IfW: Ein Inflationsschock begünstigt politische Extreme

Im Jahr 1967 erlebte die Bundesrepublik nach Jahren des Wirtschaftswunders ihre erste Rezession. Um 0,3 Prozent sank das Bruttoinlandsprodukt, ebenso stark wie im vergangenen Jahr 2023. Die Krise fiel in eine Zeit des politischen Umbruchs. Es gab die erste große Koalition von Union und Sozialdemokraten, und es kamen die Studentenunruhen auf.

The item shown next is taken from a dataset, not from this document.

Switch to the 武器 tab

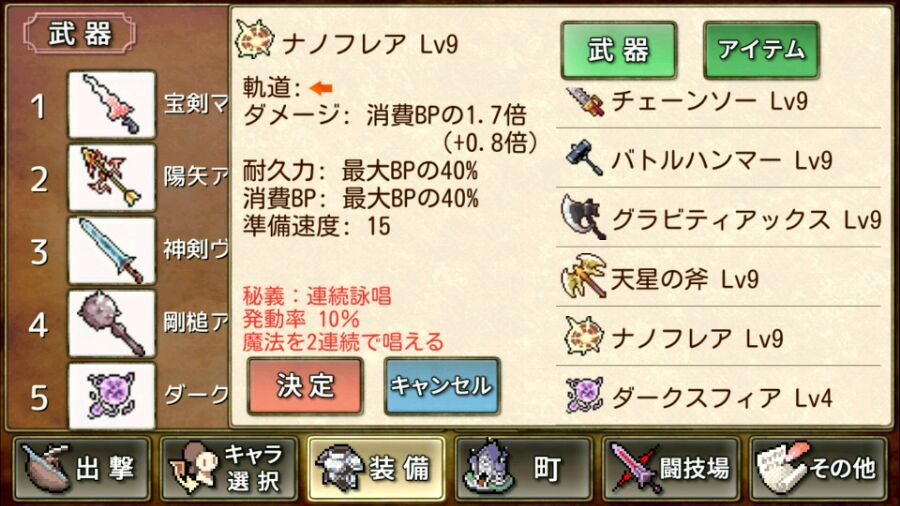coord(619,50)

Die Wirtschaftskrise trug dazu bei, dass der rechte politische Rand erstarkte.

Die Nationaldemokratische Partei Deutschlands (NPD) war zwischen 1966 und 1972 in sieben Landtagen vertreten. Ihr bestes Ergebnis erzielte sie im April 1968 in Baden-Württemberg mit 9,8 Prozent der Stimmen. Mit der sich erholenden Konjunktur und abermals hohen Wachstumsraten verschwand die NPD dann wieder aus dem Landtagen; in den Bundestag hatte sie es nach der Wahl 1969 nicht geschafft.

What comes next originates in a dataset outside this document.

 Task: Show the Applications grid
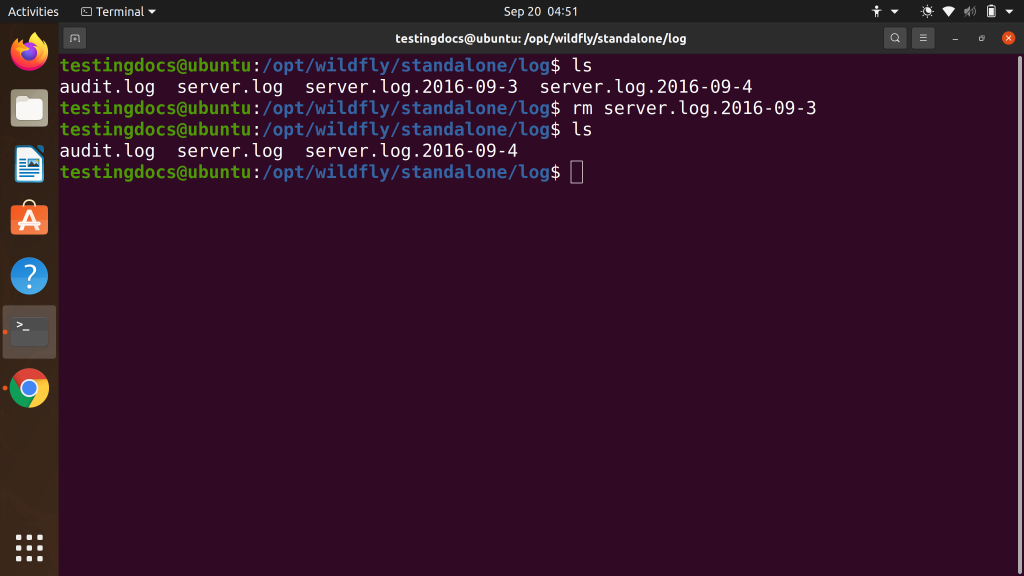pyautogui.click(x=29, y=547)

Die Episode in den späten Sechzigerjahren des vergangenen Jahrhunderts ist eines der prominentesten Beispiele der bundesdeutschen Geschichte dafür, dass eine Wirtschaftskrise extreme politische Positionen begünstigt. Neuere Beispiele zeigen das Erstarken der AfD in den vergangenen Jahren der hohen Inflation und der wirtschaftlichen Stagnation in Deutschland. Ökonomen haben den Zusammenhang zwischen der Wirtschaftslage und dem Wahlverhalten in diversen Studien aufgezeigt. Moritz Schularick, der Präsident des Kieler Instituts für Weltwirtschaft (IfW), hat diese Forschung nun mit zwei Ko-Forschern um eine Variante bereichert.

Extreme Parteien gewinnen bei Inflationsschock

Nach der Studie trägt ein Inflationsschock dazu bei, dass die Parteien in der Mitte in Wahlen an Zustimmung verlieren und die Parteien an den extremen Rändern hinzugewinnen. Umgekehrt lässt eine positive Wachstumsüberraschung die Wähler von den extremen Parteien Abstand nehmen. Schularick und seine Mitstreiter Jonathan Federle vom IfW und Cathrin Mohr von der Universität Bonn stützen sich in der Studie auf 365 allgemeine Parlamentswahlen in 18 Ländern seit 1948. Die breite empirische Basis verleiht dem Ergebnis Gewicht.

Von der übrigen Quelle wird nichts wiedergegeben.